→ **WORK TASK**:
Reproduce this listing from its first line through the line with "Task: Open 'Sales", inclusive, leaving out all that follows.

→ **EXCERPTED DATA**:
::::
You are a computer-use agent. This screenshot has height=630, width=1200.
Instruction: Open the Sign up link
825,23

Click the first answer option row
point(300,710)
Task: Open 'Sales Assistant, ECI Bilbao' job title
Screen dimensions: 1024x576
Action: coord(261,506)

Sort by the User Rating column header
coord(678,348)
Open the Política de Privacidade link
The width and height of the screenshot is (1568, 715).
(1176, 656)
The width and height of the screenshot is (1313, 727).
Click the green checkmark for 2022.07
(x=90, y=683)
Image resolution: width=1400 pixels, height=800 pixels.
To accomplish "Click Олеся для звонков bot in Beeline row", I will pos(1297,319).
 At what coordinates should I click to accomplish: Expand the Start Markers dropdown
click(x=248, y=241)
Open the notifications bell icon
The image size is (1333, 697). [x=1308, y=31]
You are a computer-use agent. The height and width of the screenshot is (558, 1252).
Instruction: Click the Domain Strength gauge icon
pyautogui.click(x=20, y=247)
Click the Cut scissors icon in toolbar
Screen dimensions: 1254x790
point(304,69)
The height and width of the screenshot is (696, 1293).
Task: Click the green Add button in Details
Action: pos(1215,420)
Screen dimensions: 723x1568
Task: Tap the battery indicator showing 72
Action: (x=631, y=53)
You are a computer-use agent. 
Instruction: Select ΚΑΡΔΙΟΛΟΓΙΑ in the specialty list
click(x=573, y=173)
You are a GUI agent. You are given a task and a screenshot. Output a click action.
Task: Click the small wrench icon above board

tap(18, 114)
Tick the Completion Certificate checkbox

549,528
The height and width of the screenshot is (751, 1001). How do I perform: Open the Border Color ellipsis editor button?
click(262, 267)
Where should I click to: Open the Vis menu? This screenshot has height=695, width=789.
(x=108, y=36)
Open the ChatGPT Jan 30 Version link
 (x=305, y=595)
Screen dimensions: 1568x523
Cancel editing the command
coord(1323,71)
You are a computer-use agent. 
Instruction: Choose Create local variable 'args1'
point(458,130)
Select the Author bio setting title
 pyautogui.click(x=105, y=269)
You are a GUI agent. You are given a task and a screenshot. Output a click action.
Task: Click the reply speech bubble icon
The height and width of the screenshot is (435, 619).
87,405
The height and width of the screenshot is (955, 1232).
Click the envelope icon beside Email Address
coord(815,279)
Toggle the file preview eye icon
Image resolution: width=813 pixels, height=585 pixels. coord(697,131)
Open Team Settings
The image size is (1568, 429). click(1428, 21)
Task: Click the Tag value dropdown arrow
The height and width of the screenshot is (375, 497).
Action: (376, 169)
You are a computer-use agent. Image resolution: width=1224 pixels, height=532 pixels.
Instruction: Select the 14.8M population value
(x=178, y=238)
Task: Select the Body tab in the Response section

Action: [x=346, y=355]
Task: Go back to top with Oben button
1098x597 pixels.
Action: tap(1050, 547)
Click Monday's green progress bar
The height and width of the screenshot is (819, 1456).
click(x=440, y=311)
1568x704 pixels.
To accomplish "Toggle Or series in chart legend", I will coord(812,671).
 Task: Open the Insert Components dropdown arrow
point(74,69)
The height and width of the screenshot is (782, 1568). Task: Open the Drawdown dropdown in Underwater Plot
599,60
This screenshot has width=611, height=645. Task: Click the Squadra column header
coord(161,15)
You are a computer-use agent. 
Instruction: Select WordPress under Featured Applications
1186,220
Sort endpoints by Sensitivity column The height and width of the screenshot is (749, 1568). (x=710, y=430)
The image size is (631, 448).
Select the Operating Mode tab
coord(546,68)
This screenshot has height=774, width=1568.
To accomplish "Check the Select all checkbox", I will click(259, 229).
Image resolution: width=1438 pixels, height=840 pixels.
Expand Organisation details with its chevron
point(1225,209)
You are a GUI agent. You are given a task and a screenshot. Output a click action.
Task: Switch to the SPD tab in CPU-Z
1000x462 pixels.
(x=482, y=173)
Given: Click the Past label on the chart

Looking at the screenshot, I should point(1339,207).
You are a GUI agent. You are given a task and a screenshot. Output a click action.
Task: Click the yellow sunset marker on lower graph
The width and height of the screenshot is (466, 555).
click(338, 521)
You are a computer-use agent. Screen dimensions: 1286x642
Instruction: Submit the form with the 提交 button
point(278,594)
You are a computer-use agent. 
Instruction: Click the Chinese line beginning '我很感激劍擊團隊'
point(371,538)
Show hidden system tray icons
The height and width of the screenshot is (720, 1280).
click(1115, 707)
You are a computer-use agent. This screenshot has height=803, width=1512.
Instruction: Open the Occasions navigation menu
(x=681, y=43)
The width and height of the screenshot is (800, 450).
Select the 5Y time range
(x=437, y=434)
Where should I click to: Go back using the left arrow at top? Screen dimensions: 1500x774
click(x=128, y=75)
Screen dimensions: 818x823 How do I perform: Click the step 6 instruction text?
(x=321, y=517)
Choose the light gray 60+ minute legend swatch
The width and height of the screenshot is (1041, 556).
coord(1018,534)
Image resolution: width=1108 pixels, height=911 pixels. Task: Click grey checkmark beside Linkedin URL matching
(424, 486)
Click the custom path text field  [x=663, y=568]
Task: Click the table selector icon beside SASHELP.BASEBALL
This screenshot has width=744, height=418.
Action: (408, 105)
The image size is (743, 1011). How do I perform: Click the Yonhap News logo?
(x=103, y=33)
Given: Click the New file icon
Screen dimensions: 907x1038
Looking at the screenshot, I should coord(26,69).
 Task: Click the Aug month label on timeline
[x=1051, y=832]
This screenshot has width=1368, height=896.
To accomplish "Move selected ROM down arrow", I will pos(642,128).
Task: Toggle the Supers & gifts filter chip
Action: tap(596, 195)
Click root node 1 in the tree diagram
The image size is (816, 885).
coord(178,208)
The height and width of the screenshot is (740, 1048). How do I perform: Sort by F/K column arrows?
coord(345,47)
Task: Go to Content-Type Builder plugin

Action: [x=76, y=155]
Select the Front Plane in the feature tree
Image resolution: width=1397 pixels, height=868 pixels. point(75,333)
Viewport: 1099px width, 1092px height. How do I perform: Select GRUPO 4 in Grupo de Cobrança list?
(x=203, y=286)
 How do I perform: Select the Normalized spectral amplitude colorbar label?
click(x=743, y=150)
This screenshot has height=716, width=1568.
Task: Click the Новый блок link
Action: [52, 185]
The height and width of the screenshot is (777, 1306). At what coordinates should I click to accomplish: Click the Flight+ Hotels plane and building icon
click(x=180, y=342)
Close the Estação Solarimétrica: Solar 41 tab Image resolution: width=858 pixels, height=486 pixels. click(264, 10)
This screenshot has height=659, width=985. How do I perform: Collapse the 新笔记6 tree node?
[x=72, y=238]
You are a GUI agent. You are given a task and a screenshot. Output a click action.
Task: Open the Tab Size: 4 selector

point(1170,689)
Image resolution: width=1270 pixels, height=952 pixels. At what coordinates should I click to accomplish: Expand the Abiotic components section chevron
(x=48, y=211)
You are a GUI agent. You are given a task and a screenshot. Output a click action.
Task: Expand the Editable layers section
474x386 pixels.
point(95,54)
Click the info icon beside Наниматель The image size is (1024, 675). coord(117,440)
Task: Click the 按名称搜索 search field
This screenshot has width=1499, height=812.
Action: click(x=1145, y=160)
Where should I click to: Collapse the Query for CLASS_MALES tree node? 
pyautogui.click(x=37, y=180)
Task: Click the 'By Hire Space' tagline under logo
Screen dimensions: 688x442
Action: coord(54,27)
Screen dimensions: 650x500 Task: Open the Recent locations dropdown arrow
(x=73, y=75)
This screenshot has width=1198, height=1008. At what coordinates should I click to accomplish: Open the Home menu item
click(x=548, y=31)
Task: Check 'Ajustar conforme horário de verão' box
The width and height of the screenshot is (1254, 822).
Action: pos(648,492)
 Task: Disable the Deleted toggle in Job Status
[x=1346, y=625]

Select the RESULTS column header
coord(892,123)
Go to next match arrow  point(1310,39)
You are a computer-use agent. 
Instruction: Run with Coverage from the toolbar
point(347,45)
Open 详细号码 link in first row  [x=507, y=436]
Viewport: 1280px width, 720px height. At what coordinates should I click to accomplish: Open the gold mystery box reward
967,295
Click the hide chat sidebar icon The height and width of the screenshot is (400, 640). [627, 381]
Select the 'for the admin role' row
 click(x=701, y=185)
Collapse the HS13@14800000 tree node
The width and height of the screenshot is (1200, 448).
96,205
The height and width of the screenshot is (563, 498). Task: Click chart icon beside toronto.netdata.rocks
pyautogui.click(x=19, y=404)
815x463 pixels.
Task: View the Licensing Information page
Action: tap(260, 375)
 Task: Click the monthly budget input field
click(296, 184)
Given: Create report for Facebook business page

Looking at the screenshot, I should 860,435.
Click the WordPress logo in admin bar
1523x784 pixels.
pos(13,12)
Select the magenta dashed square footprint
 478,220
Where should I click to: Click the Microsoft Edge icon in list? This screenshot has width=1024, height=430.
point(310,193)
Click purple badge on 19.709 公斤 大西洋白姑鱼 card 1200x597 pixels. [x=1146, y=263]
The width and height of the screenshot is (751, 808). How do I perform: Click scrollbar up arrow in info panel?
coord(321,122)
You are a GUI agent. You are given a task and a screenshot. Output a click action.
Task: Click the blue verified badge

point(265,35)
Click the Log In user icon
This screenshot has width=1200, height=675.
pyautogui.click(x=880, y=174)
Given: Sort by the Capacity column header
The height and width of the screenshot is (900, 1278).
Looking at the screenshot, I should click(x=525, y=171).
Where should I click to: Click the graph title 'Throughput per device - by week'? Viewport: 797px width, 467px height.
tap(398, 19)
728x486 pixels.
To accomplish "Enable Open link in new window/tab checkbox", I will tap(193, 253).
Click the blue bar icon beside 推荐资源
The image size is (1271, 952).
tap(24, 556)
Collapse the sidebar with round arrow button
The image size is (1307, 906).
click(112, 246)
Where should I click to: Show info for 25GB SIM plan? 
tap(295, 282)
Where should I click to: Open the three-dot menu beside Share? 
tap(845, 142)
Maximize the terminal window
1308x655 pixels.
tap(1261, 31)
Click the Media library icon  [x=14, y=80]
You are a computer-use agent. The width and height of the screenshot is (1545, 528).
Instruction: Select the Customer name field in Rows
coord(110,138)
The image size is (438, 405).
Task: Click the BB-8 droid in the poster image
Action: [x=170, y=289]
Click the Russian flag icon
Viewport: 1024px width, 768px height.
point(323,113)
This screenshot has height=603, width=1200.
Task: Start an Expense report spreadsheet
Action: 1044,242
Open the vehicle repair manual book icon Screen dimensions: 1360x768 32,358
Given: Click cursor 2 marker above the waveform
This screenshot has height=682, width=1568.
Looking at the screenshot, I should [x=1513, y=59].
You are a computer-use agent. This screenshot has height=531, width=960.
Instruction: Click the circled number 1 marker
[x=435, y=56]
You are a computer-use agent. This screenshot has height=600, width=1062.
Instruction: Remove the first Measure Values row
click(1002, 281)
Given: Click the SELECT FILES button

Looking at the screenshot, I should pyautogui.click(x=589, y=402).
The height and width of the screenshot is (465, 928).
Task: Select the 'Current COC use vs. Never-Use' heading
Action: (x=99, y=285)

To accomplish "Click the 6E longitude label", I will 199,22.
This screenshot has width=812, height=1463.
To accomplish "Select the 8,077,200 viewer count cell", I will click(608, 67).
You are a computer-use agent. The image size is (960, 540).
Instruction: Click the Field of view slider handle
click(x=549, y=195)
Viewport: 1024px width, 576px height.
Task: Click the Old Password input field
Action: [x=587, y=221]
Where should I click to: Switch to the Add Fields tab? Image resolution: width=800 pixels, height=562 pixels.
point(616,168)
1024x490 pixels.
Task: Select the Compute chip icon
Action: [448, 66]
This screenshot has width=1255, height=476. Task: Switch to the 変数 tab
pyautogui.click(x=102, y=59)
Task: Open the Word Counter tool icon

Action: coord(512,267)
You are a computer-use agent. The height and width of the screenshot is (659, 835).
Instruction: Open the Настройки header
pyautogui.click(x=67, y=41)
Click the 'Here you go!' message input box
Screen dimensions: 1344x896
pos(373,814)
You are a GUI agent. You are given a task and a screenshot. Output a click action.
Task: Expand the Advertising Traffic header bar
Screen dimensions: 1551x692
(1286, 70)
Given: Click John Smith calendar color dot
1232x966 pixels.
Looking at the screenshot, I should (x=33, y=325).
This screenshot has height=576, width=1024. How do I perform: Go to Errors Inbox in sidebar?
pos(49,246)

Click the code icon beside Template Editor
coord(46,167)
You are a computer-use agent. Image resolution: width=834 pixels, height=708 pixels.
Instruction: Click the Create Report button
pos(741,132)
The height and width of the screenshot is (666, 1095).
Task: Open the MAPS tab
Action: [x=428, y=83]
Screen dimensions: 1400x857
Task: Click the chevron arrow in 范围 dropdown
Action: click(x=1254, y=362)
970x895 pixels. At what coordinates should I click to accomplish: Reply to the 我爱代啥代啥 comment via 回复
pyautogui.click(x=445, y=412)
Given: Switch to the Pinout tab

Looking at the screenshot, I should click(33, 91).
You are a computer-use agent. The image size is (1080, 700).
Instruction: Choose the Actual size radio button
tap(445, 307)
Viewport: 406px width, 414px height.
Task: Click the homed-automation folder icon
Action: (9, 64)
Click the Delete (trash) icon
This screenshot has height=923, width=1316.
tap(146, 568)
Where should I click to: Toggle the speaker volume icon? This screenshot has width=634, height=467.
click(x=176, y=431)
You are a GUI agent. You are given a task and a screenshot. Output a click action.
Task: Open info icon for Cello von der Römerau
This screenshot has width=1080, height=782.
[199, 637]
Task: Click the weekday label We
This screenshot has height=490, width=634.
::::
→ **WRITTEN RESPONSE**:
You are a computer-use agent. This screenshot has height=630, width=1200.
Instruction: Open the Sign up link
825,23

Click the first answer option row
point(300,710)
Task: Open 'Sales Assistant, ECI Bilbao' job title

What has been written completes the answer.